Crowley, Weiner Seek IRS Help For Ponzi Scam Victims

BY JOHN TOSCANO

Citing the $50 billion Bernie Madoff Ponzi scheme, which bilked thousands of victims, as well as other reported similar scams, Congressmembers Joseph Crowley and Anthony Weiner have called upon the Internal Revenue Service to clarify the laws covering deductions for losses incurred and taxes paid on phantom gains.

In addition, the Queens lawmakers noted, there's the likelihood of other such schemes being uncovered with the ongoing shakeout of financial services firms on Wall Street which warrants clarification of federal tax laws for victims.

A good portion of the Crowley- Weiner appeal to the IRS dealt with "phantom income", profits listed on monthly or yearly statements, which in fact did not exist, but were taxed by the IRS.

Crowley declared, "With little regard for their victims, Ponzi scheme operators prey on clients' retirement funds, investments and life savings. The federal government is not only responsible for finding and prosecuting these scam artists, it must also let victims know their rights and how they can recoup the taxes they paid on phantom income."

Weiner noted, "For many victims the injury of the fraud has been compounded by the insult of having to pay taxes on the phantom gains."

In a letter to IRS Commissioner Douglas Shulman, Crowley, a member of the Ways and Means Committee with jurisdiction over the IRS, and Weiner, who's on the House Energy and Commerce Committee with jurisdiction over interstate commerce, zeroed in on the "theft loss" rule seeking clarification and the timeline for claiming.

The lawmakers noted that Section 165 of the Internal Revenue Code provides for deductions of losses, including losses from theft. But, they said, there was some uncertainty whether losses should be recorded under:

•Section 165 (c) (2) pertaining to losses incurred in a transaction for profit, or

•Section 165 (c) (3) pertaining to losses from theft.

They said this was important because if the losses are treated as having been incurred from transactions entered into for profit, there would be no casualty loss limitation imposed under Section 165 (h).

Additionally, they asked for specific guidance on taxpayer losses from the Bayou Group Ponzi scheme, which until recently had been the largest such fraud of this nature in American history. No further information on the Bayou scam was given.

The lawmakers also asked for clarification as to if such losses were to be determined by an investor's basis in the investment, including both invested principal and reported income not previously withdrawn, and if a taxpayer may carry-back these losses three years or forward 20 years.

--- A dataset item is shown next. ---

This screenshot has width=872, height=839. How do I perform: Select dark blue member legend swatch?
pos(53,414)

As for the timeline for claiming under the theft loss rule, Weiner and Crowley noted: "Under Treasury regulations, a taxpayer may only claim a theft loss deduction after there is no reasonable chance of recovery of the funds."

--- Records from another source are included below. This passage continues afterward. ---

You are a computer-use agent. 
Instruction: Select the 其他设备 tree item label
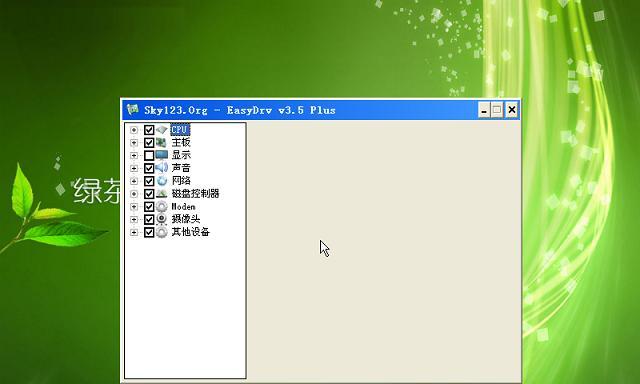[x=191, y=232]
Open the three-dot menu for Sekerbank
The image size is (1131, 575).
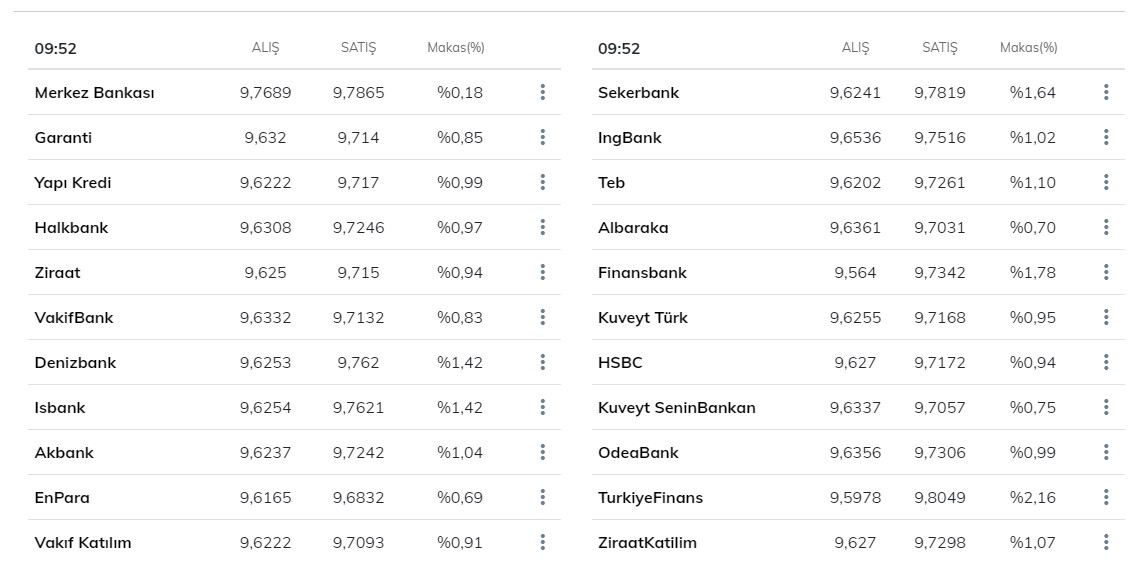coord(1106,92)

This appears to mean, they pointed out, that taxpayers who may be interested in claiming the theft loss deduction must first apply for any reimbursement or insurance, such as a claim from the Securities Investment Protection Corporation (SIPC), before being able to claim this deduction.

If this is so, they asked, is it possible for taxpayers:

•to reduce the amount of loss by any potential claim and take the remaining loss currently? or

•to waive any claim for reimbursement in order to get closure and to ensure they can utilize losses against income?

The lawmakers also pointed out that if any of the perpetrator firms should seek to declare bankruptcy, it could take many years for a settlement, but the law only permits a three-year carry-back for losses from theft. This raises the question, they said, of whether the IRS stops the clock with respect to the three-year carry-back upon determination of the theft.

There is also a three-year limit, they noted, to file an amended tax return to recoup taxes that were paid on phantom returns, including capital gains or other income that never existed.

Because of the three-year limitation applying in these several cases, Crowley and Weiner requested that Shulman provide an explanation of the rationale behind limiting this carry-back to three years, and if there is precedence in the law or regulation for a taxpayer to seek redress for taxes incurred on phantom income dating back more than three years. For example, would the claim of right doctrine provide possible relief?